(Beginning of DATA SHOWN)

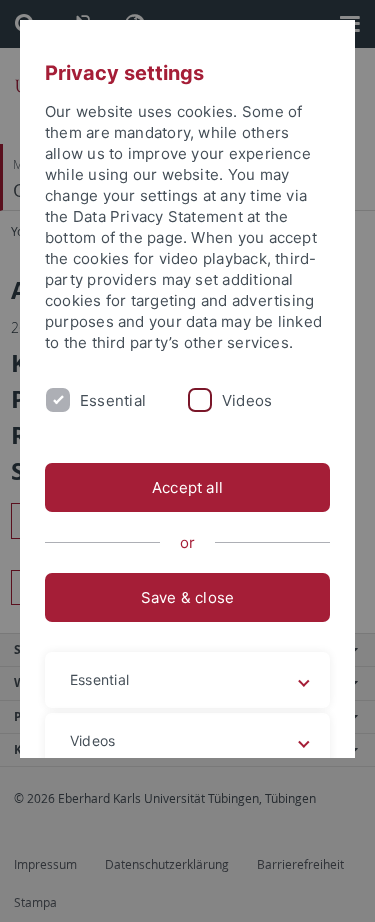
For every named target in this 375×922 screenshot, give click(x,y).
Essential (113, 400)
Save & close (188, 597)
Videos (247, 400)
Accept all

(End of DATA SHOWN)

> _BRIEF_:
Output each line above exactly as it stands, omitting the pictures.

> _SOLUTION TO THE EXERCISE_:
For every named target in this 375×922 screenshot, give click(x,y).
Essential (113, 400)
Save & close (188, 597)
Videos (247, 400)
Accept all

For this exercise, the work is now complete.